Exercise details.
Would you print, word for word, only the lines running from the line with "The width and" to the last line of the entries, without the pictures?

++++

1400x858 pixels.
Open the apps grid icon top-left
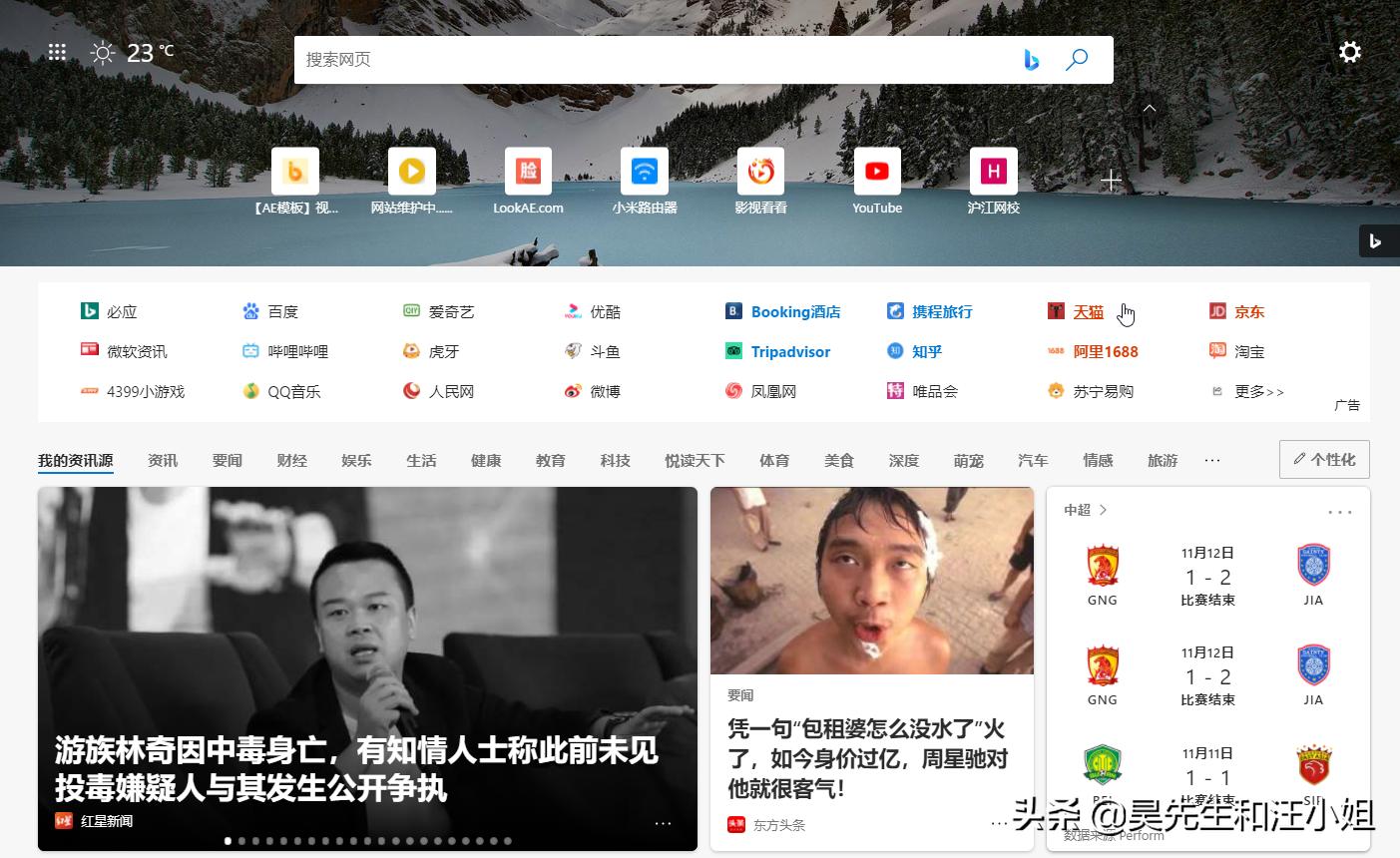[57, 52]
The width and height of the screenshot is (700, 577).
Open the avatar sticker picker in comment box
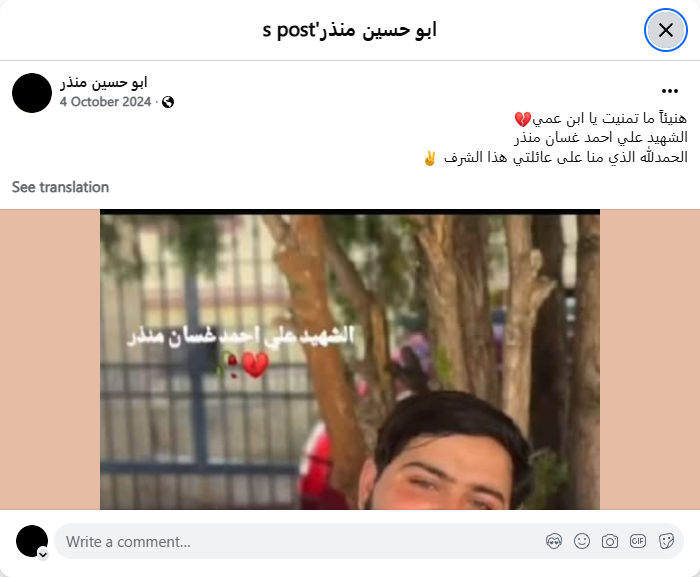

++++

Reply.
The width and height of the screenshot is (700, 577).
Open the avatar sticker picker in comment box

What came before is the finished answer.